However, just like the Sagrada Familia, we are talking about an unfinished work. Eusebi Güell commissioned the construction of the temple to his friend Gaudí -with whom he had already collaborated to build the Güell Park and the Palau Güell- with instructions to “do whatever he wanted”, without technical, budgetary or time limitations. The works began in 1908, after an ambitious project which envisaged a church with two naves, lower and upper, topped by lateral towers and a central dome 40 meters high. But, once the patron was dead, Eusebi Güell’s sons informed Gaudí that they would not continue to finance the works, and he abandoned the project.
Only the lower nave was completed, known as the Crypt, which continued to function as the Colony’s church to the current date. Despite being unfinished, the church supposes a culminating point in the work of Gaudí, since it includes, for the first time, all his architectonic innovations. In fact, the Crypt was a “test laboratory” for Gaudí, and many of the architectonic solutions that the master experimented there would be applied, later, to the Sagrada Familia. Gaudí was interested in much more than beams and pillars, and also devoted himself to making the church benches by using recycled material such as oak wood from the boxes that packed the machines of the factory and the iron that haul the cotton balls through looms. Furthermore, benches are placed in such a way that everyone who sits can only look forward to the altar, without being distracted by other “details”. The exterior pillars, made by recycling burned bricks, were conceived to match with the pines of the environment.

WHAT IS REQUIRED. Write the next part of the passage about Gaudí's Crypt at the Güell Colony, starting after its last sentence. The items that come next are separate material, unrelated to the passage on Gaudí's Crypt.

PROVIDED MATERIAL.
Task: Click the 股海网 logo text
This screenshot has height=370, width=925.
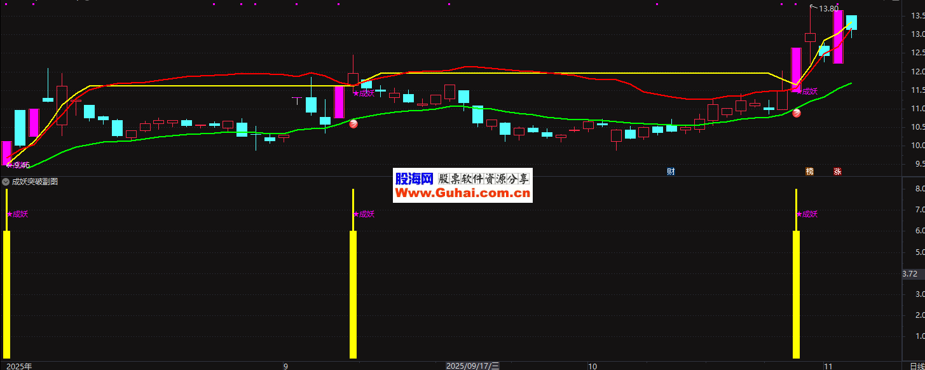Action: pos(414,179)
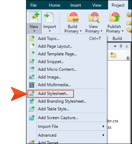Click the Add Page Layout icon
Viewport: 132px width, 144px height.
32,46
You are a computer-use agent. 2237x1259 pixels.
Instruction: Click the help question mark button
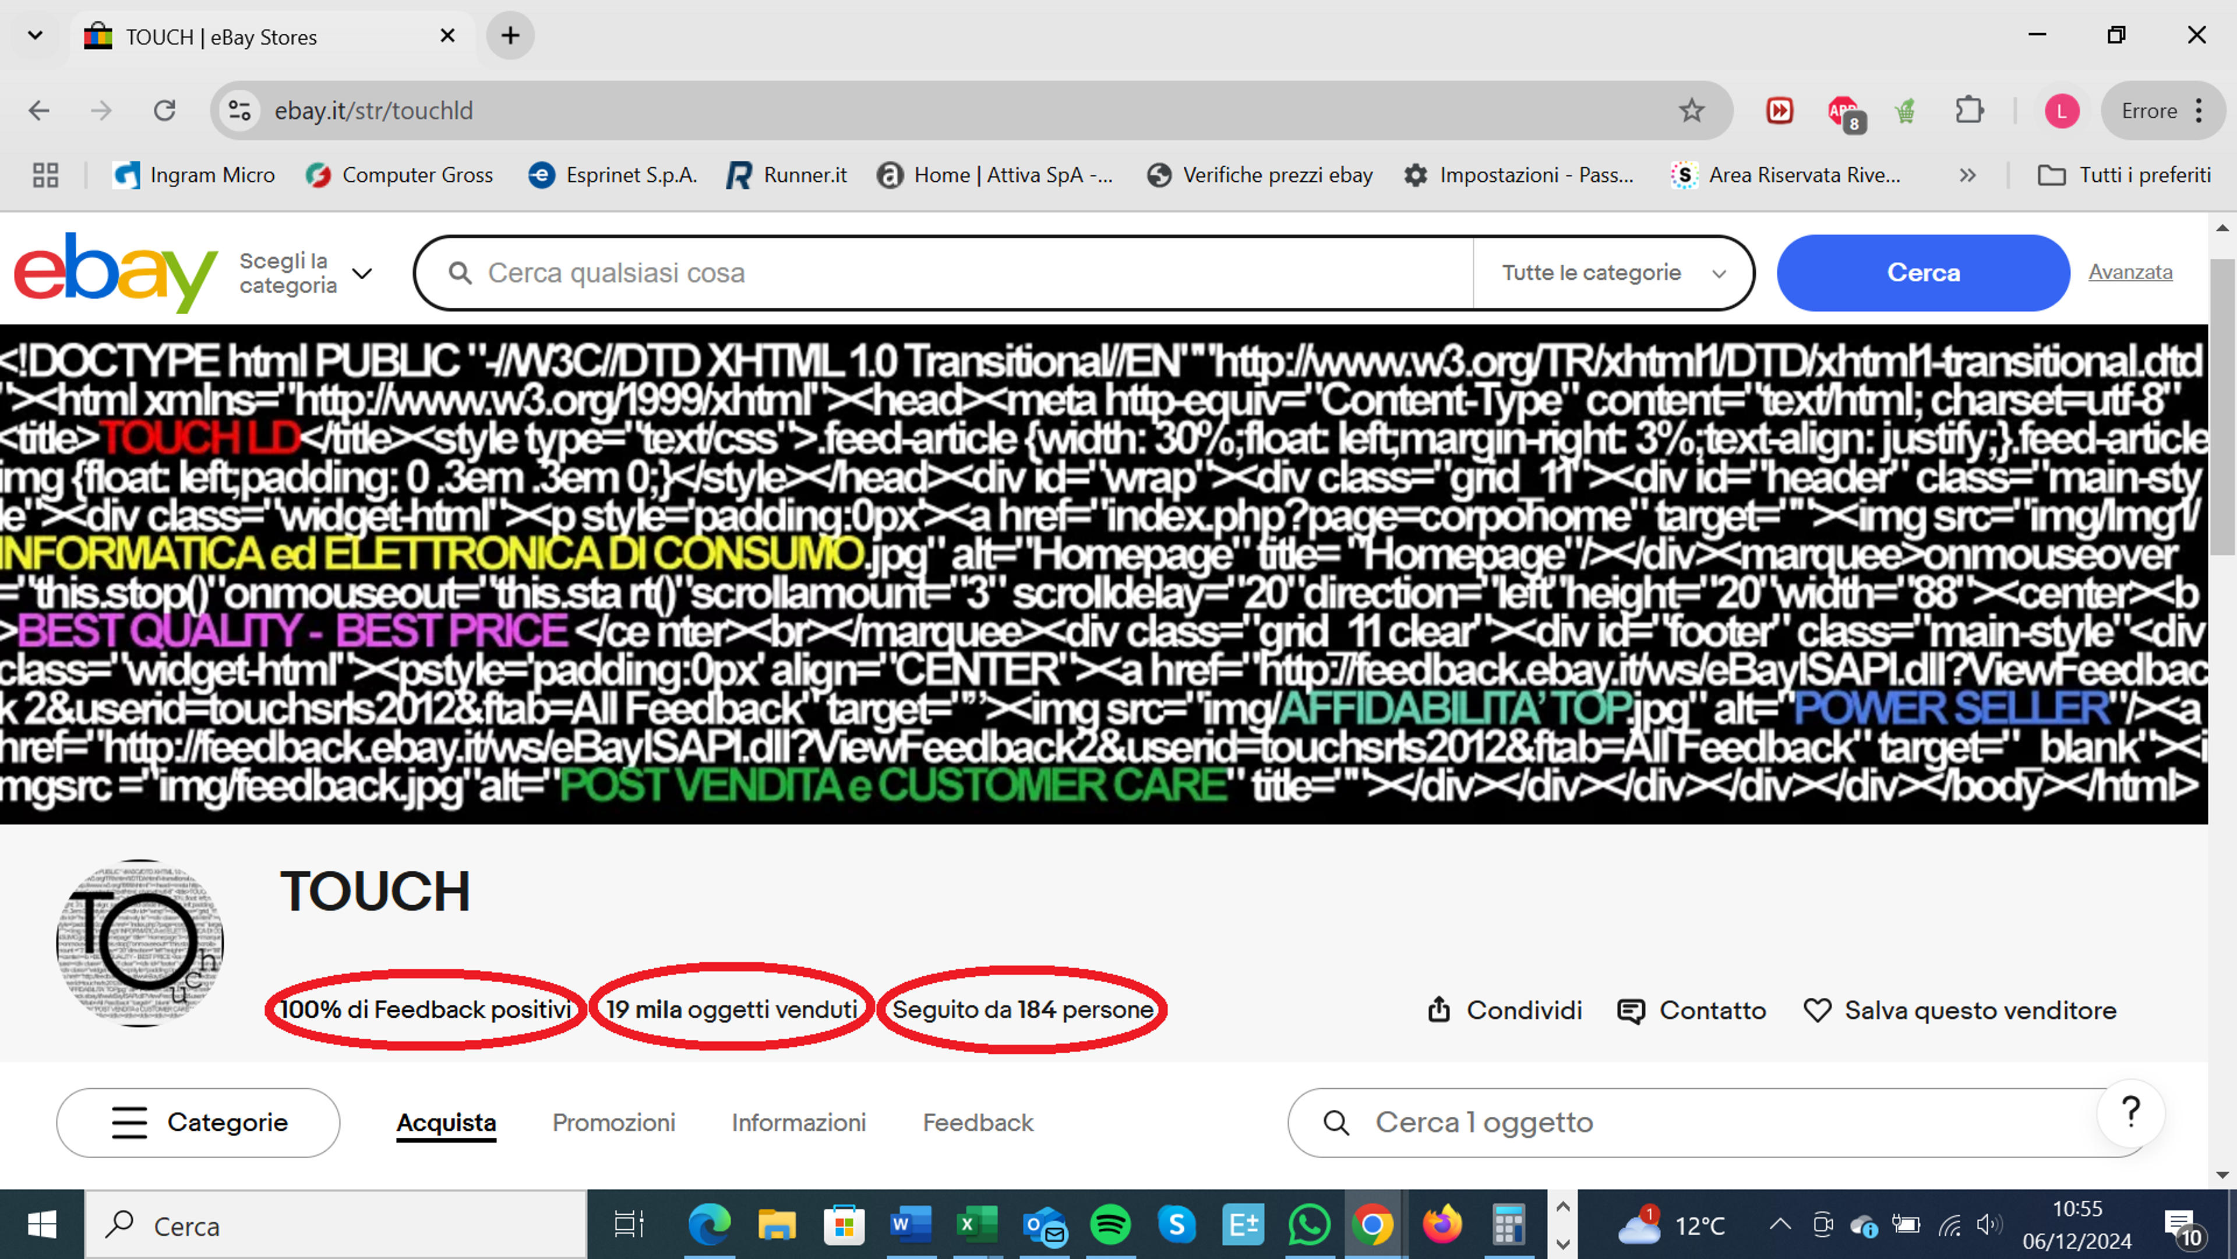[x=2130, y=1112]
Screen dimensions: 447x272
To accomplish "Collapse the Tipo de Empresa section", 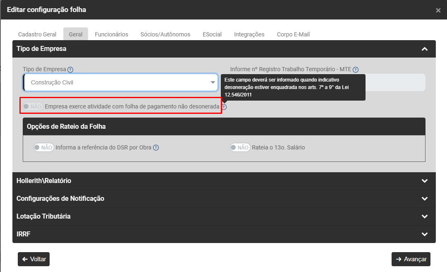I will pyautogui.click(x=424, y=49).
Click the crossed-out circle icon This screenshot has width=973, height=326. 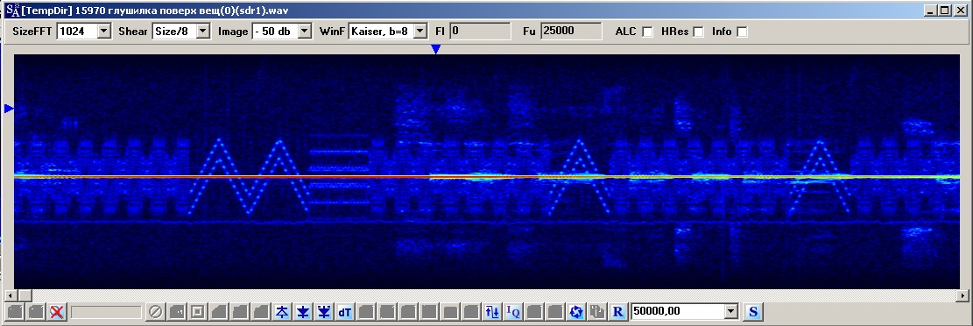155,312
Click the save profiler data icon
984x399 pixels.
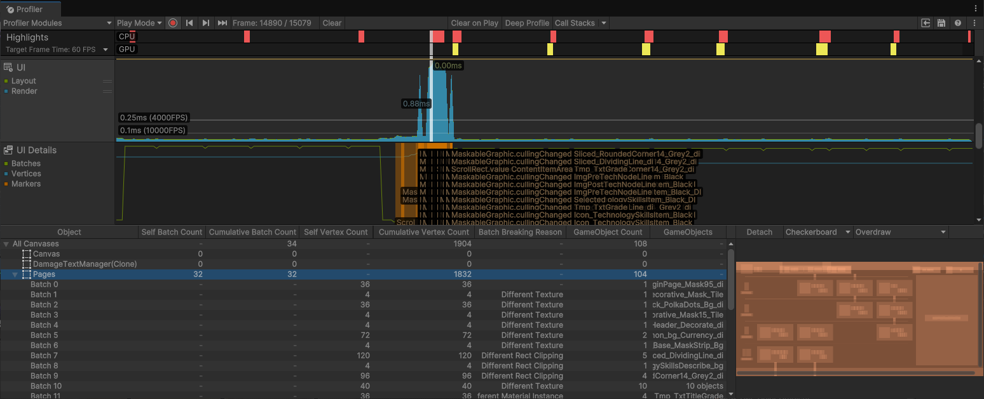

REPLY.
Gaudí and Güell shared an ideology that clashed with the interests of businessmen of the time. They are described as pioneers of social justice, for their concern for the welfare of workers instead of their exploitation. Certainly, workers spent 12 hours a day in the factory, but they enjoyed medical services, a school where even the children could learn German (the instruction of the girls was more limited), and there was always something to eat at the table. In a time when there was hunger, and illiteracy was common, it is no small achievement.
After the closure of the textile factory of the colony in 1973, the owners sold the houses to their tenants. This has allowed the Colonia Güell to be almost completely inhabited, unlike what happened to other colonies, which after closing the factories have been uninhabited. Of the 800 people currently living, 25 percent are people alien to the Colony who, after buying the house to the first owners or their descendants, keep on enjoying this haven of peace -still in our days- in the middle of the metropolitan area of Barcelona.